Inner Bundaberg area:
- Ashfield
- Avenell Heights
- Avoca
- Branyan
- Bundaberg Central
- Bundaberg East
- Bundaberg North
- Bundaberg South
- Bundaberg West
- Kensington
- Kepnock
- Millbank
- Norville
- Svensson Heights
- Thabeban
- Walkervale
Outer Bundaberg-Burnett area:
- Burnett Heads
- Mon Repos
- Bargara
- Coral Cove
- Elliott Heads
- Innes Park
- Kalkie
- Qunaba
- Rubyanna
- Windermere

Kolan area:
- Gin Gin
- Bullyard
- Bungadoo
- Dalysford
- Delan
- Gaeta
- Horse Camp
- Kalpowar
- Maroondan
- McIlwraith
- Moolboolaman
- Morganville
- Tirroan
- Wallaville
North and West Burnett area:
- Abbotsford
- Avondale
- Bucca
- Fairymead
- Gooburrum
- Littabella
- Meadowvale
- Miara
- Moore Park
- Moorland
- Oakwood
- Rosedale^{1}
- Sharon
- South Kolan
- Watalgan
- Waterloo
- Welcome Creek
- Winfield
- Yandaran

Isis area:
- Childers
- Apple Tree Creek
- Booyal
- Buxton
- Cordalba
- Doolbi
- Farnsfield
- Goodwood
- Horton
- Isis Central
- Kullogum
- North Isis
- Redridge
- South Isis
- Woodgate
Other Burnett area:
- Alloway
- Calavos
- Coonarr
- Electra
- Elliott
- Givelda
- Kinkuna
- Pine Creek
- Port of Bundaberg
- South Bingera
- Woongarra

^{1} – split with Gladstone Region

== Demographics ==
The populations given relate to the component entities prior to 2008.

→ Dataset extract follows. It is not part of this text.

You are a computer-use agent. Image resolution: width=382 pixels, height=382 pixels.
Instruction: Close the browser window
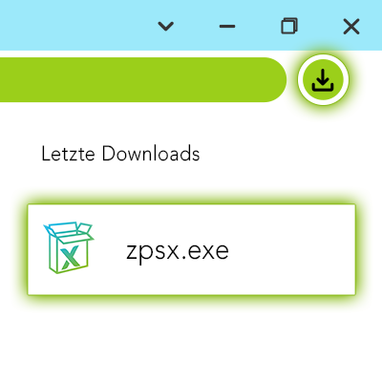coord(351,26)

| Year | Population (Region total) | Population (Bundaberg) | Population (Gooburrum) | Population (Woongarra) | Population (Isis) | Population (Kolan) |
|---|---|---|---|---|---|---|
| 1921 | 20,731 | 9,276 | 2,922 | 2,513 | 3,500 | 2,520 |
| 1933 | 25,387 | 11,466 | 3,915 | 3,287 | 3,778 | 2,941 |
| 1947 | 29,237 | 15,926 | 3,825 | 3,345 | 3,639 | 2,502 |
| 1954 | 34,531 | 19,951 | 4,131 | 3,704 | 4,243 | 2,502 |
| 1961 | 37,968 | 22,839 | 4,372 | 4,149 | 3,951 | 2,657 |
| 1966 | 41,444 | 25,402 | 4,776 | 4,934 | 3,718 | 2,614 |
| 1971 | 43,332 | 27,324 | 4,519 | 5,150 | 3,666 | 2,673 |
| 1976 | 51,084 | 30,456 | 5,227 | 8,791 | 3,926 | 2,684 |
| 1981 | 52,444 | 30,937 | 5,261 | 9,865 | 4,023 | 2,358 |
| 1986 | 55,990 | 31,427 | 5,917 | 11,915 | 4,082 | 2,649 |
| 1991 | 64,188 | 32,737* | 7,117 | 16,491 | 4,825 | 3,018 |
| 1996 | 73,846 | 42,554 | 21,218 |  | 5,878 | 4,196 |
| 2001 | 77,323 | 43,146 | 23,598 |  | 6,045 | 4,534 |
| 2006 | 84,434 | 45,901 | 27,232 |  | 6,663 | 4,638 |
| 2011 | 89,810 |  |  |  |  |  |
| 2016 | 93,897 |  |  |  |  |  |
| 2021 | 99,215 |  |  |  |  |  |

- The population of the 1996 area of Bundaberg in 1991 was 41,219.

== Libraries ==
The Bundaberg Regional Council operate public libraries in Bundaberg Central, Childers, Gin Gin, and Woodgate Beach.